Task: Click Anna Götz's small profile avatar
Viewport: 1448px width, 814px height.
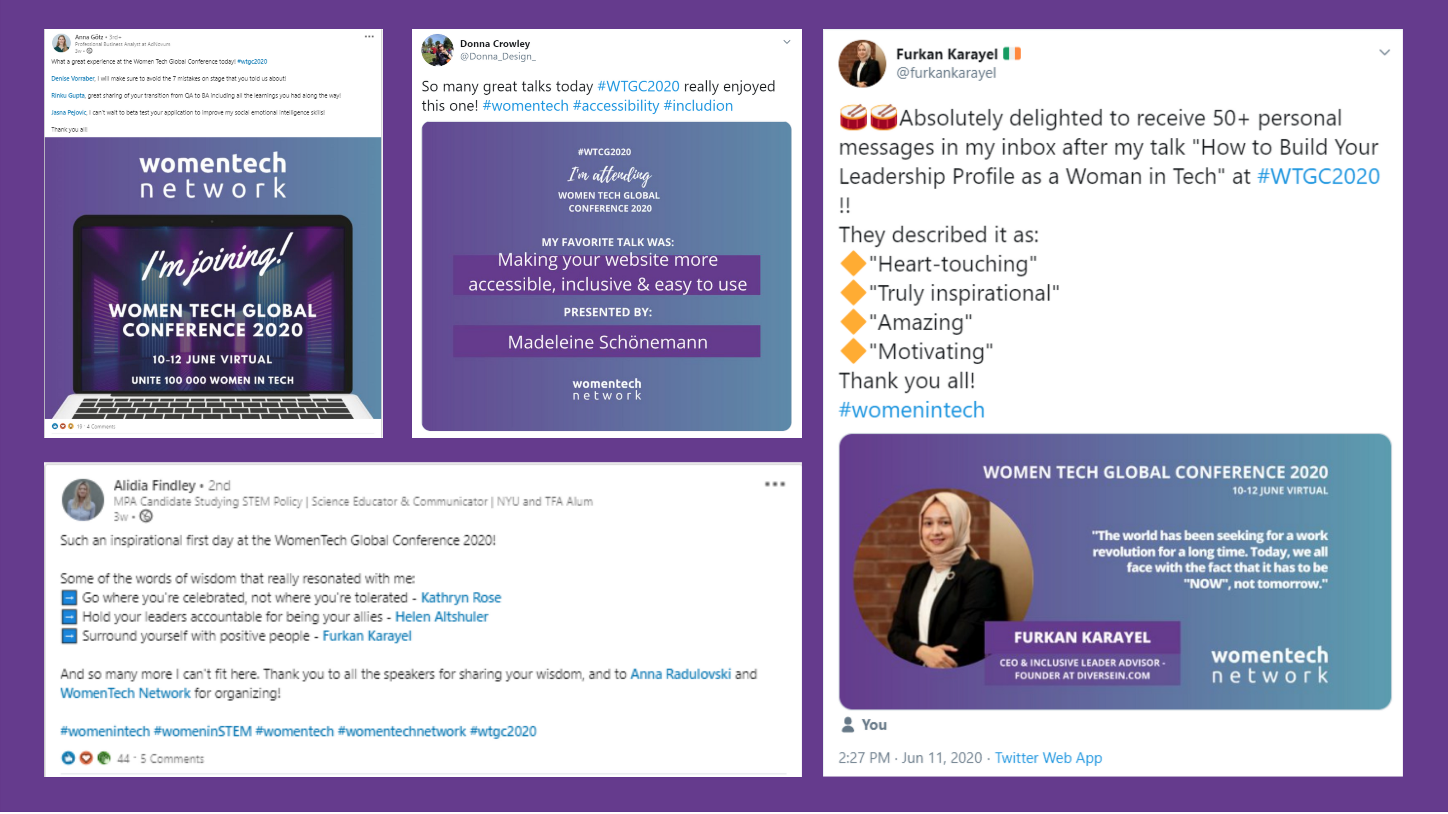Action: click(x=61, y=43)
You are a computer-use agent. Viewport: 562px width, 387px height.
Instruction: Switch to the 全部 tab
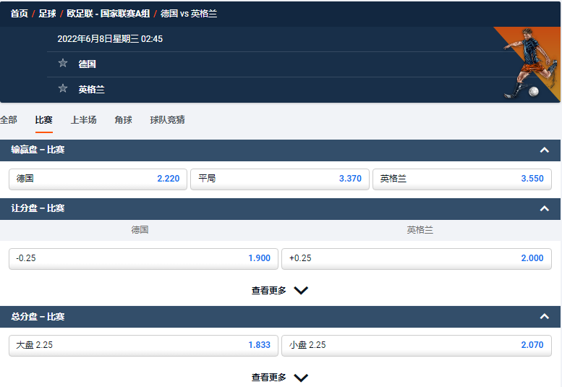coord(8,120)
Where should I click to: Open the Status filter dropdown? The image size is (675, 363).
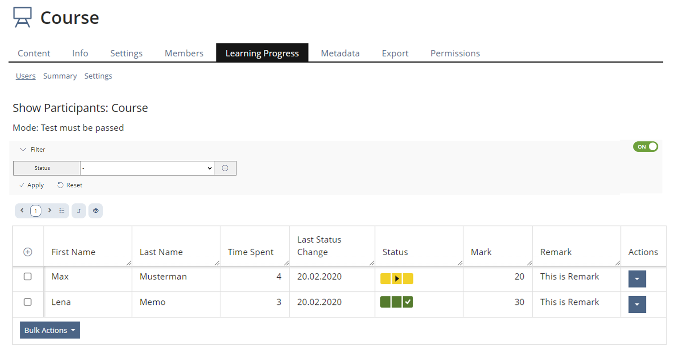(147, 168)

...

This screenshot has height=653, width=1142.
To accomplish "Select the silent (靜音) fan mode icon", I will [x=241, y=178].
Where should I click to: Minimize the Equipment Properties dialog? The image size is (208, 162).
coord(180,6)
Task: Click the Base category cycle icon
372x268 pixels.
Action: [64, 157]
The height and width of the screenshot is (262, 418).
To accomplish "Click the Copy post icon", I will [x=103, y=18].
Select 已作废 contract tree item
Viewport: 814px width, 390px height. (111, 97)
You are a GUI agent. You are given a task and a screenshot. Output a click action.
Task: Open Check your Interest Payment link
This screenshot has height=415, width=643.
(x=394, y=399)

--

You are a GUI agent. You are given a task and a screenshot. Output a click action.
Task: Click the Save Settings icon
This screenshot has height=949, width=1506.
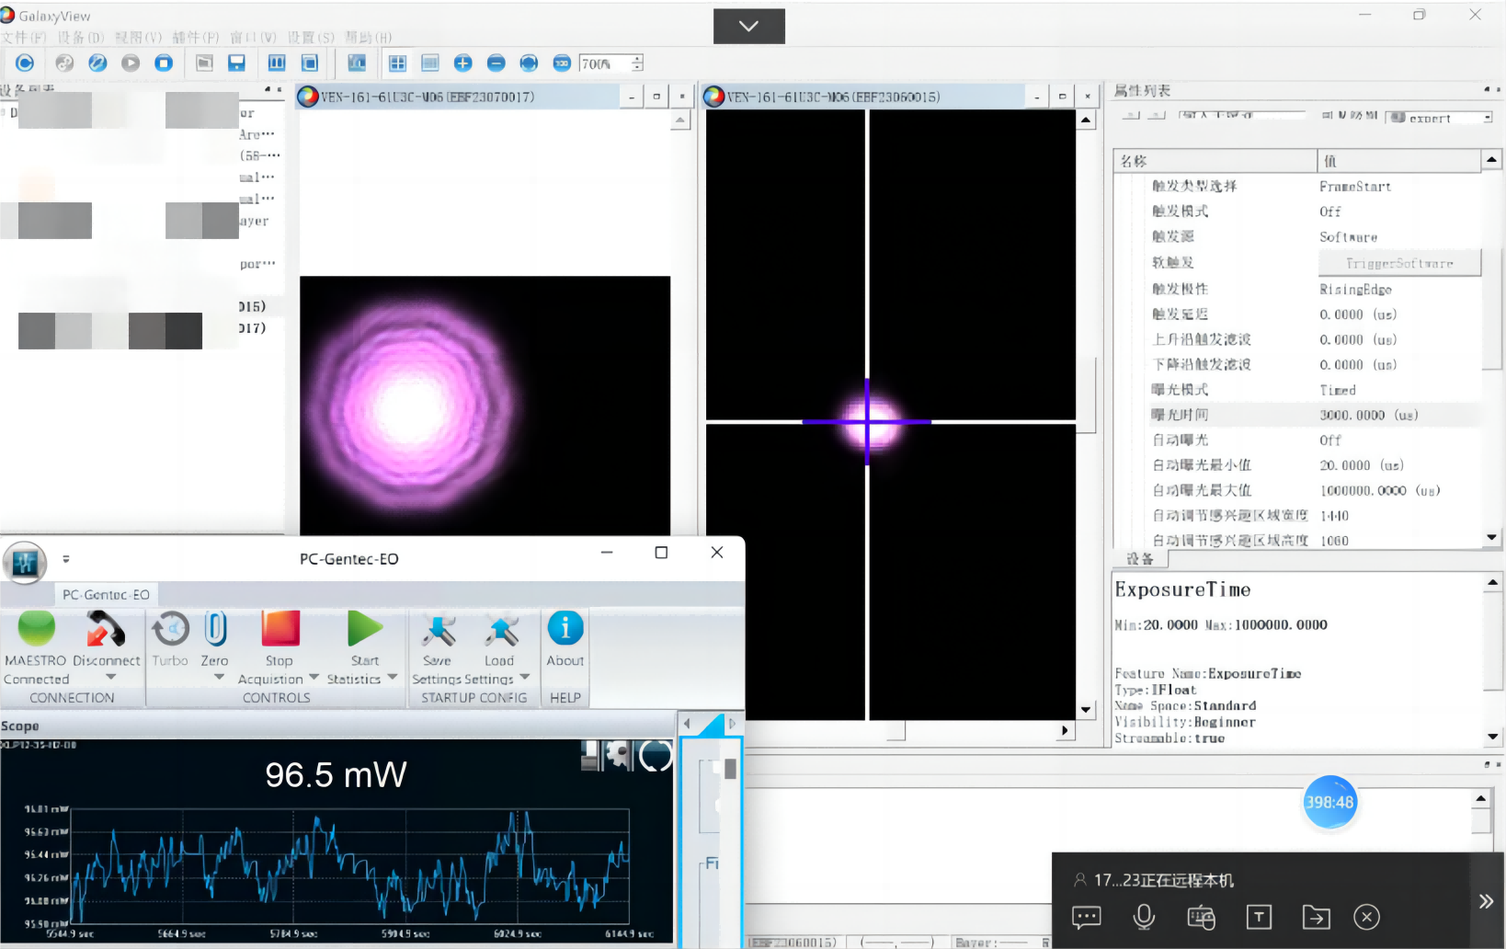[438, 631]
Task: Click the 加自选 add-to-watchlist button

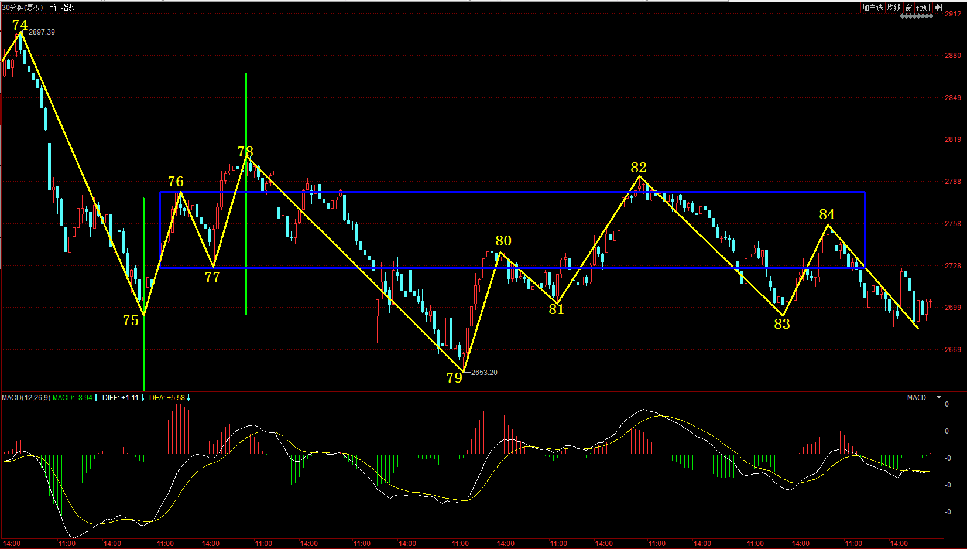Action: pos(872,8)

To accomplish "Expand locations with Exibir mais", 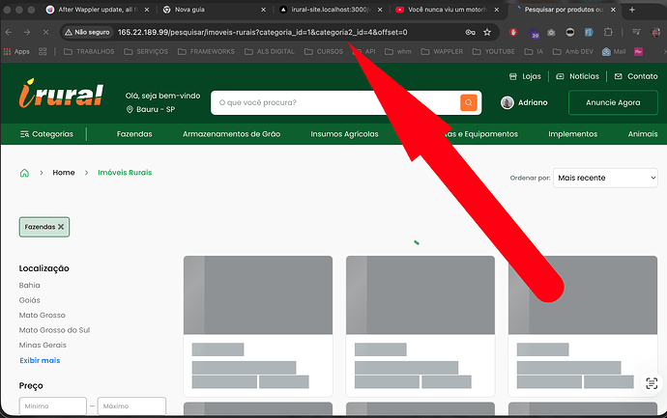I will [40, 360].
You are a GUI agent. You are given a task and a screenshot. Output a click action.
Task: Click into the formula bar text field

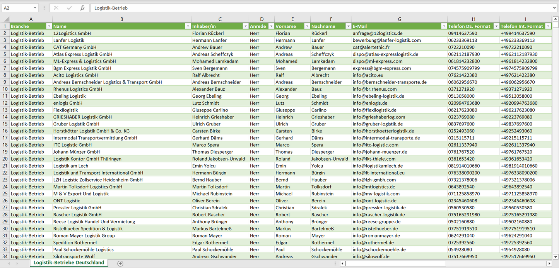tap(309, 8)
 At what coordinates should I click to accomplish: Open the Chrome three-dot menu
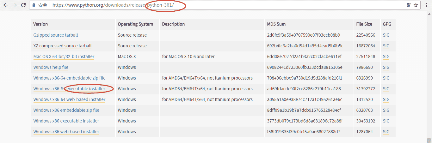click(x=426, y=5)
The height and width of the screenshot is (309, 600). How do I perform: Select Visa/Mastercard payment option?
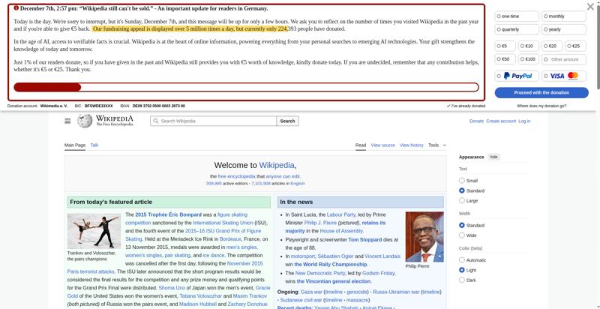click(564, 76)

→ **TASK STATEMENT**: Where in the records above does the word "icon" appear? Copy each line that holds it.

→ **COMPLETED EXERCISE**:
To accomplish "Select the silent (靜音) fan mode icon", I will [x=241, y=178].
Task: Click the Base category cycle icon
To accomplish "Click the Copy post icon", I will [x=103, y=18].
Task: Click the Save Settings icon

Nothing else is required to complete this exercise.